#### Records for the exercise
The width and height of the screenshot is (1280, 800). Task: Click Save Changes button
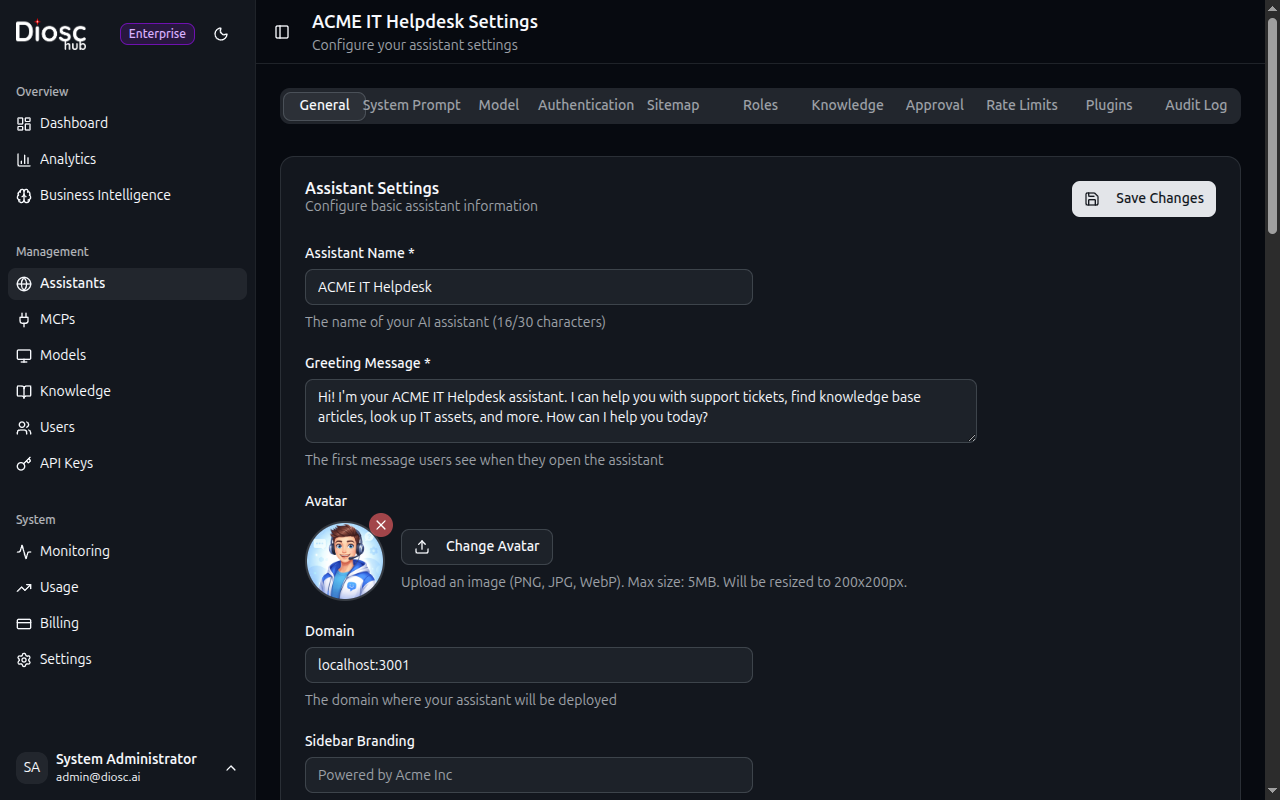[x=1143, y=198]
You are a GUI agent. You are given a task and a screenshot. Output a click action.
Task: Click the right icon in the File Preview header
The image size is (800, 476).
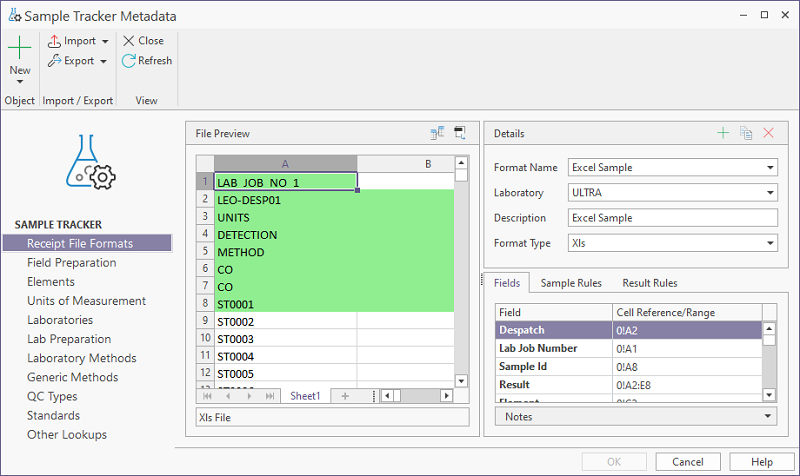(x=460, y=133)
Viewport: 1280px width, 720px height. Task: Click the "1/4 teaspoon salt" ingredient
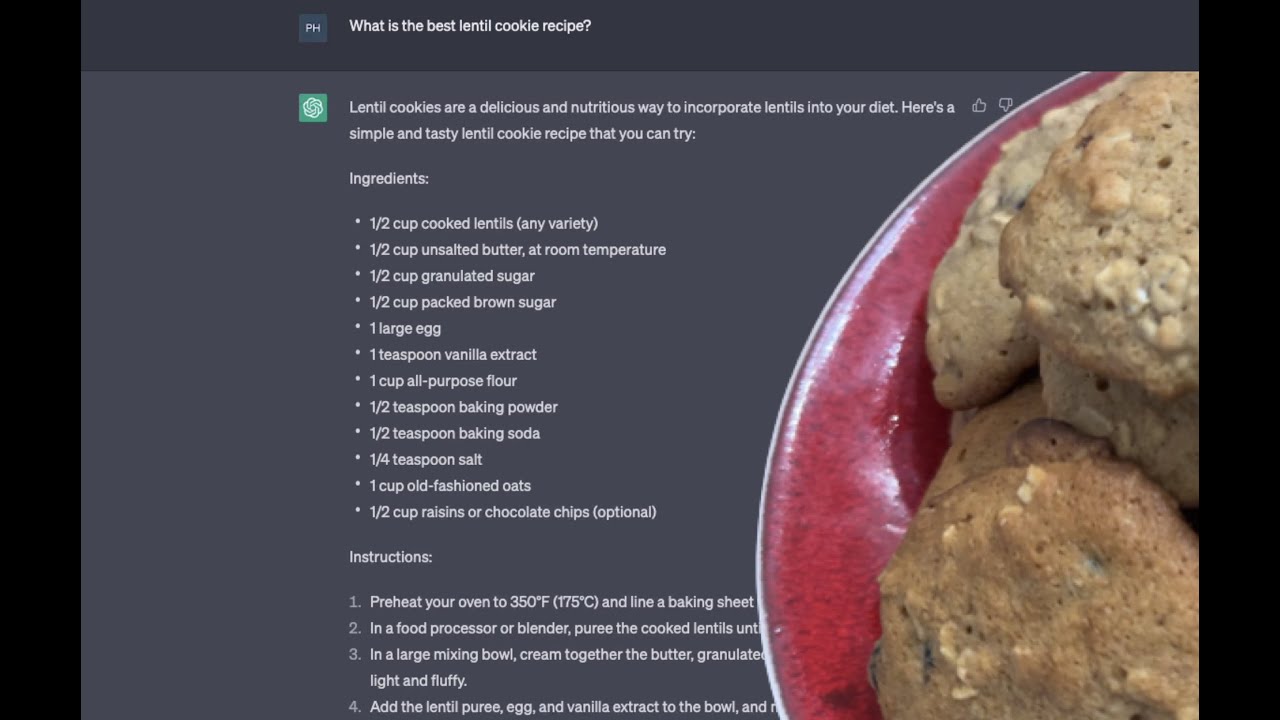(426, 460)
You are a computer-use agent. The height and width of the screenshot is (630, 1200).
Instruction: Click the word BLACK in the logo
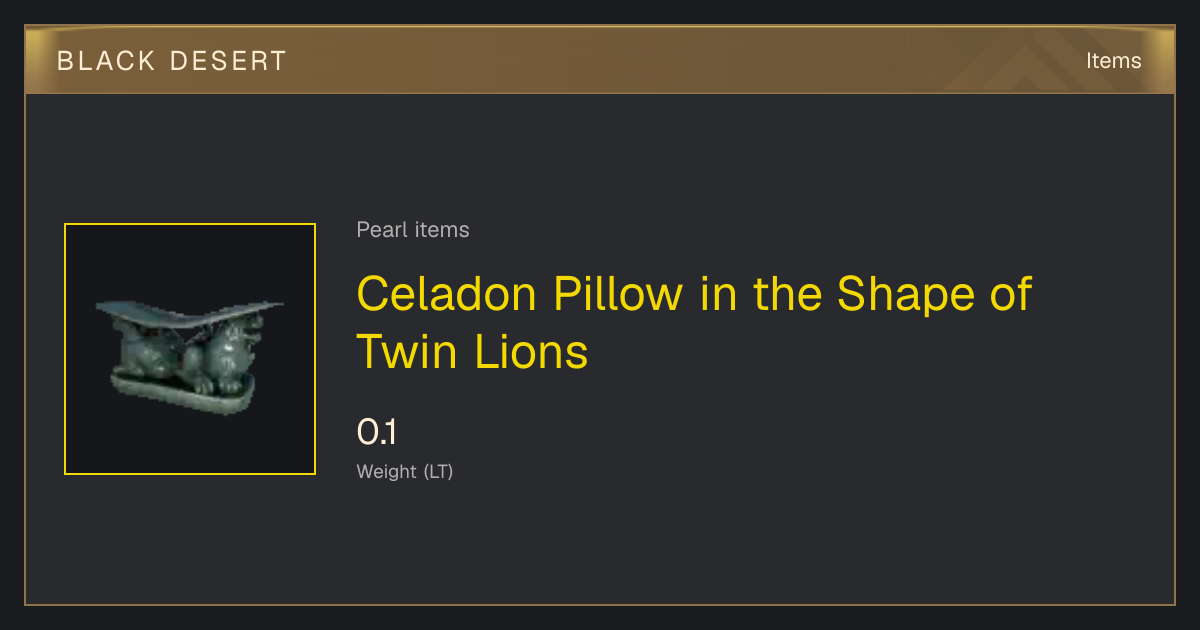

#### What this task involves
Return every line of the records above as a JSON list of strings, one string per line, with blank lines dropped and the pictures left out.

#### Solution to this task
[
  "The width and height of the screenshot is (1280, 800). Task: Click Save Changes button",
  "[x=1143, y=198]",
  "You are a GUI agent. You are given a task and a screenshot. Output a click action.",
  "Task: Click the right icon in the File Preview header",
  "The image size is (800, 476).",
  "(x=460, y=133)",
  "Viewport: 1280px width, 720px height. Task: Click the \"1/4 teaspoon salt\" ingredient",
  "(426, 460)",
  "You are a computer-use agent. The height and width of the screenshot is (630, 1200).",
  "Instruction: Click the word BLACK in the logo"
]